それは真島となまえが賽の河原がある、西公園へと向かっている最中のことだった。

「どうして、殺し屋なんかやってるのかって?」

 人が賑わう街中でありながら、なまえは臆することなく過激な発言を繰り返した。意外と周囲の人間はすれ違う相手の話など聞いていないものだ。それに、あまりにもそれのイメージとは掛け離れているなまえを『殺し屋』であると誰が思うのだろうか。『殺し屋』だからと言って、誰もが典型的なイメージ通りの身なりをしている訳ではない。

「せや、好き好んで関わろ思う世界やないやろ」
「そうね……、ウチはパパとママがそうだから」
「なんや、家族揃ってかいな。

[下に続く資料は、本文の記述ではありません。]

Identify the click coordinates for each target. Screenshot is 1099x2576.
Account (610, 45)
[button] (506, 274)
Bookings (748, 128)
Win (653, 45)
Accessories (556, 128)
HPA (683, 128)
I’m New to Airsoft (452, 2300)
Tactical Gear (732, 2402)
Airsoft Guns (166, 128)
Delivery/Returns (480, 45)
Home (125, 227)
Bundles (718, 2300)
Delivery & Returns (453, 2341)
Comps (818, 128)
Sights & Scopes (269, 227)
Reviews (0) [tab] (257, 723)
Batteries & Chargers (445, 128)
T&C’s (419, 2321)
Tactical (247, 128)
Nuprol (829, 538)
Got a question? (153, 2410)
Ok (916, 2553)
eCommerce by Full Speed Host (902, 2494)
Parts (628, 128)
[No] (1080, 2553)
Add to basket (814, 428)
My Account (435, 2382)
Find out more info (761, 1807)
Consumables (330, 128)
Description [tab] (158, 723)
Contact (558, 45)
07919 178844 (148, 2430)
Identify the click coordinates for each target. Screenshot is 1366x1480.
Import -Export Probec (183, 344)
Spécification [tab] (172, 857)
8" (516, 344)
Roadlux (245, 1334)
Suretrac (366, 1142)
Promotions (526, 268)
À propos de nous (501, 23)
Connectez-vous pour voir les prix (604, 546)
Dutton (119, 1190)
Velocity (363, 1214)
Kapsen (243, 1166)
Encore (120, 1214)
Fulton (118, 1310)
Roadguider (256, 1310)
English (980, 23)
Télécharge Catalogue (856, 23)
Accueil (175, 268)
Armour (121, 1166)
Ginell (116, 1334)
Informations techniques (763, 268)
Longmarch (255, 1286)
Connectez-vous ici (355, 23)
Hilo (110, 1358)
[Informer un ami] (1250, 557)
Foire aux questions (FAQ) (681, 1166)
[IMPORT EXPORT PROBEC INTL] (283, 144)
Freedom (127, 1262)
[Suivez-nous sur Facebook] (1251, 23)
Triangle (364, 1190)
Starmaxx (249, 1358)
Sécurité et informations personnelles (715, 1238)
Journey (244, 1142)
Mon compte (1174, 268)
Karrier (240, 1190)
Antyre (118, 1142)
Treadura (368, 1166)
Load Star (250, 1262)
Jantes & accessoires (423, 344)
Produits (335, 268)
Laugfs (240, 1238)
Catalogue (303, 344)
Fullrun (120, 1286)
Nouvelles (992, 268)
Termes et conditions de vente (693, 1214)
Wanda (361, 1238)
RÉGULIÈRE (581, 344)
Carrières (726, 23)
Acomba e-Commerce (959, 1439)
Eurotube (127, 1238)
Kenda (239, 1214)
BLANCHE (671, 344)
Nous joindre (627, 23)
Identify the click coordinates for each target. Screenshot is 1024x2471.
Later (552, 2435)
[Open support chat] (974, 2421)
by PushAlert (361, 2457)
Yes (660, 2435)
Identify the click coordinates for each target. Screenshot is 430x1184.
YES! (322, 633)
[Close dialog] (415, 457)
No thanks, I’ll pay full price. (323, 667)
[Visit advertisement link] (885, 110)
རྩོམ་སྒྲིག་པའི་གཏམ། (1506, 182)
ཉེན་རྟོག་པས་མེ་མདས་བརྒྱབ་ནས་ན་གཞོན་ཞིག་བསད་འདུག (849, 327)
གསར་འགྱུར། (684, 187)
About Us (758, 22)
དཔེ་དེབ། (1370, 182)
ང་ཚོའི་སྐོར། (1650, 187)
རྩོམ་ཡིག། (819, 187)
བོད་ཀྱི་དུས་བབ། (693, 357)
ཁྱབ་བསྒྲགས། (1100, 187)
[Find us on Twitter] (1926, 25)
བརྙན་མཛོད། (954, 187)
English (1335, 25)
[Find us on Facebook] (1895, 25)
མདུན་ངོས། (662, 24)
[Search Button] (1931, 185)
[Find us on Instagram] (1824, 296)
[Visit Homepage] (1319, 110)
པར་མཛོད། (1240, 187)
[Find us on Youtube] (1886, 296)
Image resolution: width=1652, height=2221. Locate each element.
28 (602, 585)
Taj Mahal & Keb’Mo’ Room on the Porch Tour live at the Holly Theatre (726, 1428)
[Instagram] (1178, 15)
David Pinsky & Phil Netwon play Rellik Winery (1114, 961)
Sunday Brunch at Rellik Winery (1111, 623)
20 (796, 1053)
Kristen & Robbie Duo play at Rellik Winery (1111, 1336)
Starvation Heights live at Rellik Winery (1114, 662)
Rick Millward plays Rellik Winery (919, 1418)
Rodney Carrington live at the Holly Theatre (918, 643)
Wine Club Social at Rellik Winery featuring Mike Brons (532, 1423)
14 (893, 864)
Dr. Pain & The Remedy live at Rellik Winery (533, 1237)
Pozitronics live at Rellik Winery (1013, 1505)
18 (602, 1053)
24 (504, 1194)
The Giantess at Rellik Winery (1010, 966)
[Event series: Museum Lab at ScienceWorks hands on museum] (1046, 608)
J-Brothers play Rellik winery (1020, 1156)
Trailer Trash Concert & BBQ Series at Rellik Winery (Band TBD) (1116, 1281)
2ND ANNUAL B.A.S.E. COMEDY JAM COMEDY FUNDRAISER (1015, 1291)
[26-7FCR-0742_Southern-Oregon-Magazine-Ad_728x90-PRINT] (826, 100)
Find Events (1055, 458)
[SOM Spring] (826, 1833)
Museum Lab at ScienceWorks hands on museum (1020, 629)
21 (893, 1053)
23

随分、物騒な家やないか」
「パパがそう。ママはハッカーとか、そっち系の裏方役だったって」
「ほんなら、お姉ちゃんも弄れるんか?システムとかなんちゃら」
「ううん、私には向いてなかった」

 繊細かつ、専門的なスキルが求められるだけでなく、相手の一手先を読み合い、出し抜き、意のままに妨害をする。勿論、求められるのはそれだけではないだろうが、なまえは自分がそう言ったものに向いていなかったのだと語る。だが、なまえが憧れたのは父親のような殺し屋稼業でもなかった。

「ねえ、タツ姐って人、知ってる?」
「タツ姐やと?聞かん名やが……、」
「えっと、結構昔にいた女の切り取り屋なんだけど」

 彼女曰く、かなり前に活躍していた切り取り屋なのだと言う。裏社会も男社会だった時代に、彼女は女でありながら、屈強な債務者達から金を回収していたのだと。手当り次第に掴んだ物で債務者を痛め付ける姿は女性であることを忘れさせる程に豪快であり、鮮やかな手口だったのだ。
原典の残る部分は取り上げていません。